- Job
Extract every line below that contains the string "Open".
----- Data records -----
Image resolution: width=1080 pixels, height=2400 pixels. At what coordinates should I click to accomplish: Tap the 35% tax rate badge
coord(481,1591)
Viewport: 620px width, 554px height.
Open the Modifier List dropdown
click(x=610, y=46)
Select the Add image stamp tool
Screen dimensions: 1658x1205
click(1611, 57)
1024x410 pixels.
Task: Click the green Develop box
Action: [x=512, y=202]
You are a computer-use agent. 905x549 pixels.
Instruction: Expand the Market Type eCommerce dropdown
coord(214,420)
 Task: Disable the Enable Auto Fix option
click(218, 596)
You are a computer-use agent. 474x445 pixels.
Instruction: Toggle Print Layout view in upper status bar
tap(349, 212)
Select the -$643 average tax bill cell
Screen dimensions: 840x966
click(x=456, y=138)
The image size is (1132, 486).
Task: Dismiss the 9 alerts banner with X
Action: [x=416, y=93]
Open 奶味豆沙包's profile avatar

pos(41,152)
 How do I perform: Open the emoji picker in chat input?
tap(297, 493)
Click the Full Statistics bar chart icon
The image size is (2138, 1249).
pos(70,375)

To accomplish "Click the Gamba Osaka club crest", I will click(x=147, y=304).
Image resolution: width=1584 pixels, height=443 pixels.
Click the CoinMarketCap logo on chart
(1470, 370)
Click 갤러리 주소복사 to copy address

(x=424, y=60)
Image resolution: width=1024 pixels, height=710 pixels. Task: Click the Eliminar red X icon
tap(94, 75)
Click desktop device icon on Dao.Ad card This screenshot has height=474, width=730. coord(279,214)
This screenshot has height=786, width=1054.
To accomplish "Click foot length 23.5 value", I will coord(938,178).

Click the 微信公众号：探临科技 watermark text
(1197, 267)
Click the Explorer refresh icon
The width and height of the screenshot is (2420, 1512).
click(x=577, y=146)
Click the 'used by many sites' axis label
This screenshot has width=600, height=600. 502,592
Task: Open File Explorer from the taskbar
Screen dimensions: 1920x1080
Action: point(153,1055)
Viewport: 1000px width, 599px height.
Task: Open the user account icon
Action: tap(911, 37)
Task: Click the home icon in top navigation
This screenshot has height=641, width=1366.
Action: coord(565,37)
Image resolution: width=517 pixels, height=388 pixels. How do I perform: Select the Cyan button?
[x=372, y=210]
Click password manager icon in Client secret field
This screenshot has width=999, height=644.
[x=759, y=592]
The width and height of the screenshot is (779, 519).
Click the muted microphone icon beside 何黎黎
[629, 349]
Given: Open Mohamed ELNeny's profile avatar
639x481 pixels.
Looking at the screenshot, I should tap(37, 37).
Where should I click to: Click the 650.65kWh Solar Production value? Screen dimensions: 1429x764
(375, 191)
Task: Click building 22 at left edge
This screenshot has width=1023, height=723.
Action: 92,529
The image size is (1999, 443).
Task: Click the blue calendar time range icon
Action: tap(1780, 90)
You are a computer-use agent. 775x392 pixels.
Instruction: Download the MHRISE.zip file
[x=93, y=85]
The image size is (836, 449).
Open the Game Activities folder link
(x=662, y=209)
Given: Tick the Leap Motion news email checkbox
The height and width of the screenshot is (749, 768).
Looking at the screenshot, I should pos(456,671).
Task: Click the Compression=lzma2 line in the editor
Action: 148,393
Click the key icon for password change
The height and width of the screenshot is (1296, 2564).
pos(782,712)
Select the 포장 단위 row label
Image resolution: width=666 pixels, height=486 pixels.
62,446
-----
- Problem solution
Open the Modifier List dropdown
Open 奶味豆沙包's profile avatar
 How do I perform: Open the emoji picker in chat input?
Task: Open File Explorer from the taskbar
Task: Open the user account icon
Given: Open Mohamed ELNeny's profile avatar
Open the Game Activities folder link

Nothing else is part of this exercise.